This week we had our parent-teacher conference with both teachers for Swee’Pea and TheMonk. It was one big love-fest with lots of compliments and gushing and anecdotal stories mixed with concrete evidence at how incredibly smart and gifted our children are when it comes to reading, writing and arithmetic.
I must admit that my wife and I walked out of school a little taller that afternoon. After all, it’s nice to hear from someone who isn’t related to you, just how wonderful your kids are. It was validation of all the time we have spent reading and coaching and encouraging the kidlets in all things school.
But I must admit, I’m a bit conflicted. On one hand, I’m happy that my children are learning and doing well in school. On the other hand, I’m bothered by the fact that we spent so much time discussing punctuation, ways to count to 100 and the finer points of Junie B. Jones that we never talked about how we are going to encourage Swee’Pea and TheMonk to be artists.
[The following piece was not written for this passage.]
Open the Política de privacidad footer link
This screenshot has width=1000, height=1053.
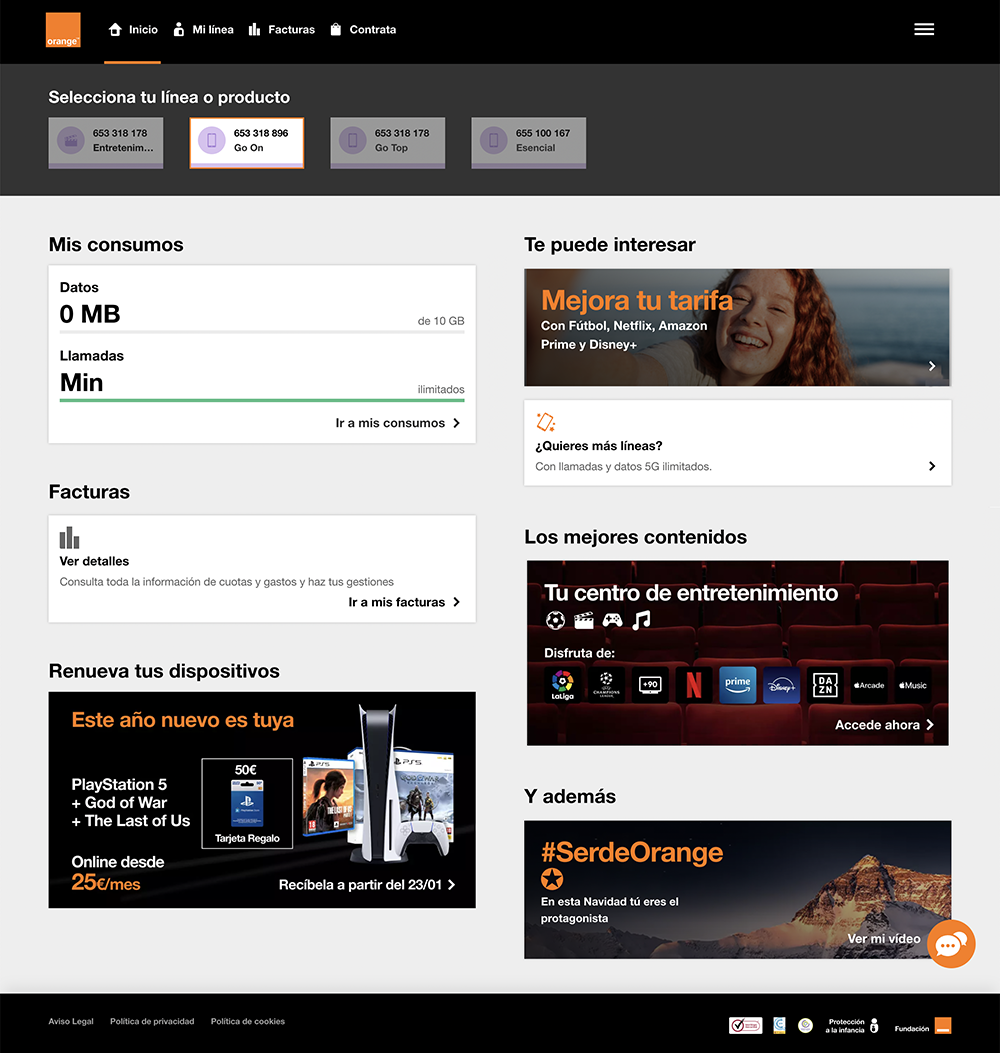pos(152,1021)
And I’m not talking about the arts, although Swee’Pea’s drawing ability and TheMonk’s musical abilities are certainly noteworthy, but I’m talking about how to excel in life. How are we teaching them to be confident enough to follow through on dreams when everyone else is telling them they cannot do it? How are we teaching them to question authority? How are we teaching them to blaze new paths rather than follow tired, worn out paths that lead to mediocrity and subservience?
How is coloring inside the lines, raising your hand when you have something to share, and fearing the thought of failure going to prepare my children to be the super stars that our next generation is going to need? While my kids have wonderful teachers that are doing a great job challenging my kids in the areas of standardized testing, when will they be taught the skills to succeed and even excel, in a world that now rewards those who stand up and challenge the status quo rather than those who blindly accept it as the best we can do?
It’s not the school’s or teacher’s fault, of course. They’re only doing what is mandated to them in trying to uphold a century-old institution that was created to provide an endless supply of subservient workers for factories during the industrial revolution that made our country great. But now… our country doesn’t need subservient workers, it needs leaders and artists and people who aren’t afraid to take chances in order to be great.
Right now, my children are artists. We all were at that age. We painted masterpieces because no one told us we couldn’t. But somewhere along the way, people told us only other people are artists. Only the truly gifted can be artists. And the worst part of it is that we believed it.
The more I think about this parenting gig, the more I realize how challenging it is – especially when you want your children to succeed in a world that wants them to be average, at best. My only hope is to help my children realize, as they grow, that they CAN do anything they want. That what other people think should not be the deciding factor that guides who you are and where you want to go. Follow your heart. Have the courage to stand up to mundane expectations and be the artist you want to be.
Being good at school is one thing. Being good at life is quite another.